- _Selected excerpt_:
· · · ·

Help appears to be on the way for the embattled Boys Scouts of America. A bill (HB 2403) that would prohibit local governments from denying public funding or access to a non-profit group because of its beliefs recently passed a committee vote in the state legislature. The bill is a response to the recent anti-Boy Scout actions of Tucson and several school districts.

Tucson has withheld funding from the Boy Scouts and has threatened to pull its yearly $1.7 million donation to the United Way if it does not do the same. The city of Tempe has also pressured the United Way to discontinue funding to the Boy Scouts. The Sunnyside School District charges the Boy Scouts $50 per meeting to use its facilities, but does not charge the fee to any other non-profit group.

It is encouraging to see Arizona lawmakers standing up to the strong-arm tactics of the radical homosexual rights agenda. The Supreme Court's denial of gay rights advocates' request (to force the Boy Scouts to drop their long-standing policy of prohibiting membership to avowed homosexuals in Boy Scouts vs. Dale) has promulgated all-out war.

· · · ·

- _Listed entries_:
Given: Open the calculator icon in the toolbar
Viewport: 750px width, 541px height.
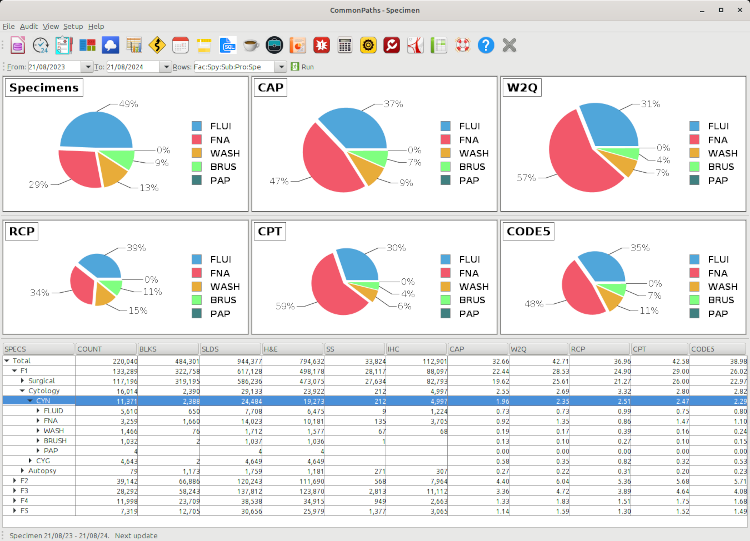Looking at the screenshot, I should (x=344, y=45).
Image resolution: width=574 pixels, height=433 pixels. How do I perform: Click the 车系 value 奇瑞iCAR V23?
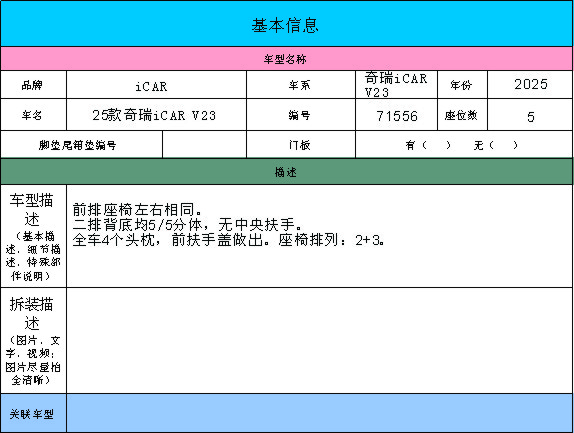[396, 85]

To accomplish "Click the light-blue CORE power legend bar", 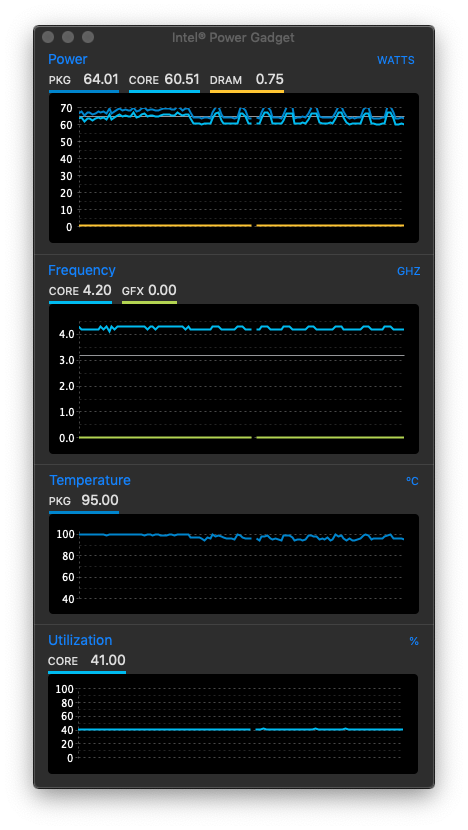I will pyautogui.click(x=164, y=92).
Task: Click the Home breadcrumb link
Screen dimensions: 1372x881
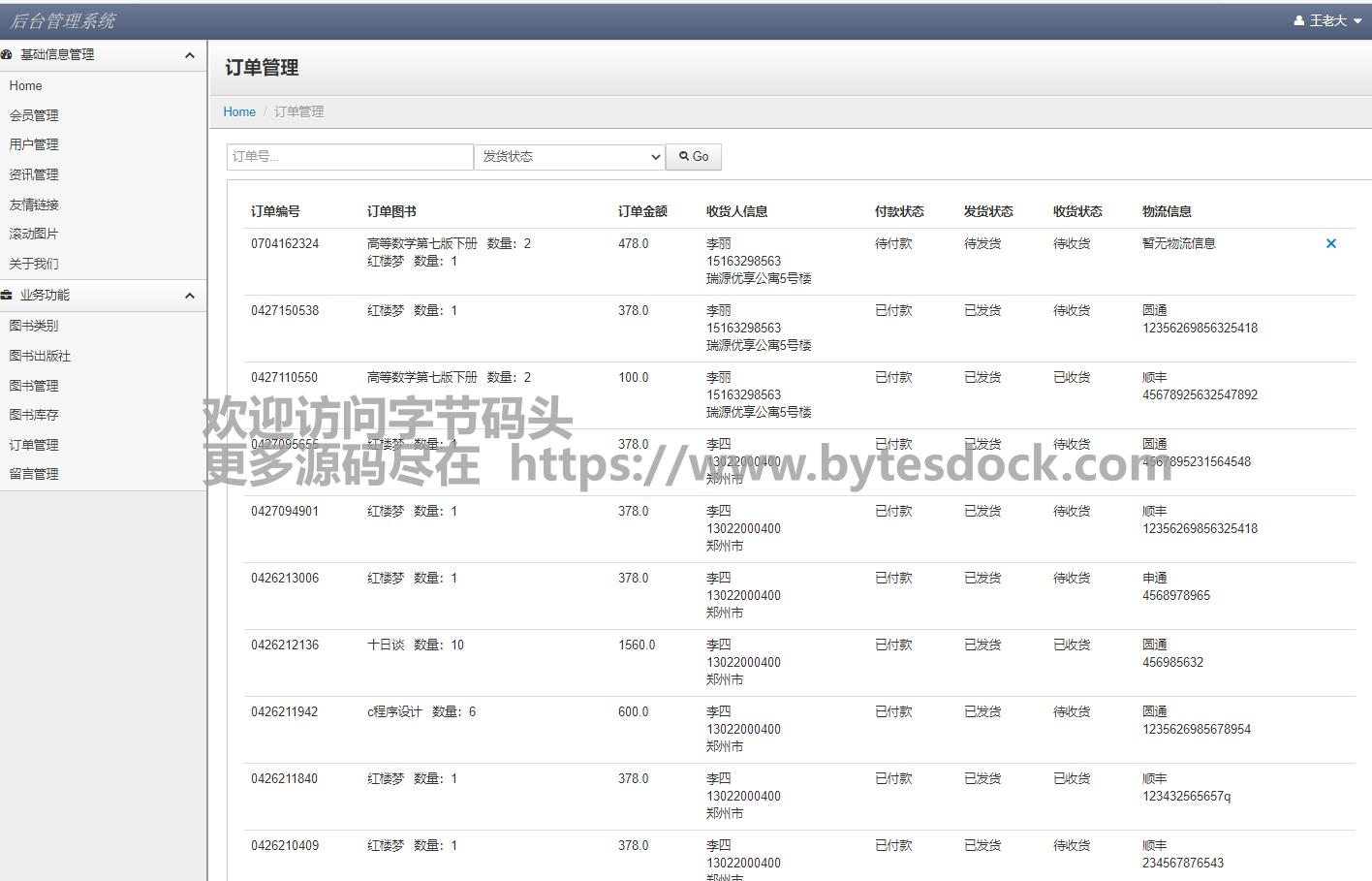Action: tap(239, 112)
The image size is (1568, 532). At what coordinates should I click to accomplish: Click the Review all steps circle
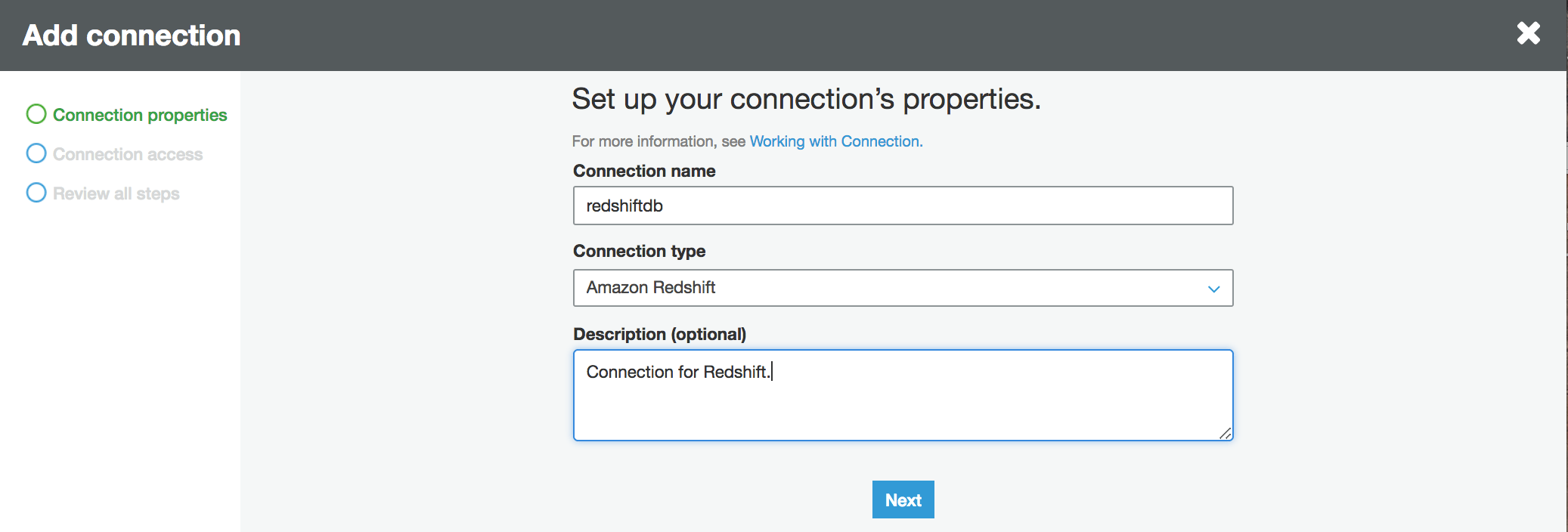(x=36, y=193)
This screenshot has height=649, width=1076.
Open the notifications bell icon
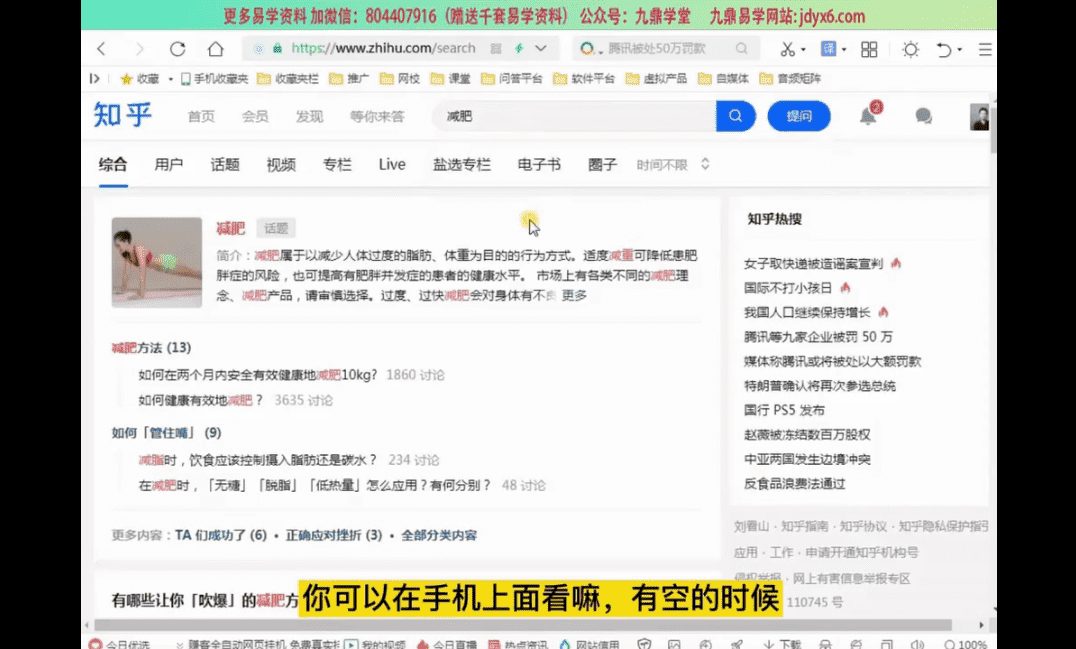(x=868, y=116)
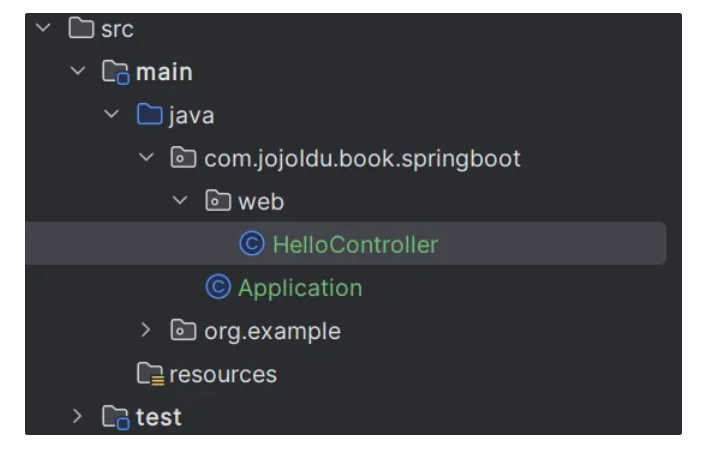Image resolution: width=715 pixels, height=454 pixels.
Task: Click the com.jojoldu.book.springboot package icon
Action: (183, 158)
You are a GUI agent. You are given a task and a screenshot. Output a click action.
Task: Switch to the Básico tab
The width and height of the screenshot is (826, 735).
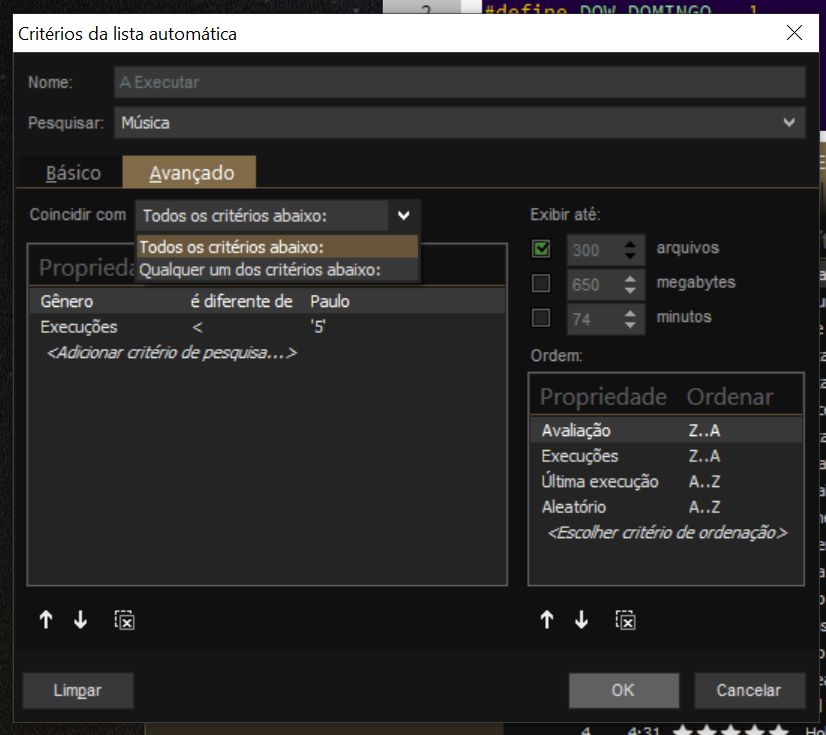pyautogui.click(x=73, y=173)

· · · ·

- _Problem set_:
(a) Reproduce the passage of the Boy Scouts funding excerpt from "Help appears to" up to and including "several school districts.".
(b) According to the Boy Scouts funding excerpt, what fee does the Sunnyside School District charge the Boy Scouts to use its facilities?

- _Worked answers_:
(a)
Help appears to be on the way for the embattled Boys Scouts of America. A bill (HB 2403) that would prohibit local governments from denying public funding or access to a non-profit group because of its beliefs recently passed a committee vote in the state legislature. The bill is a response to the recent anti-Boy Scout actions of Tucson and several school districts.

(b) $50 per meeting.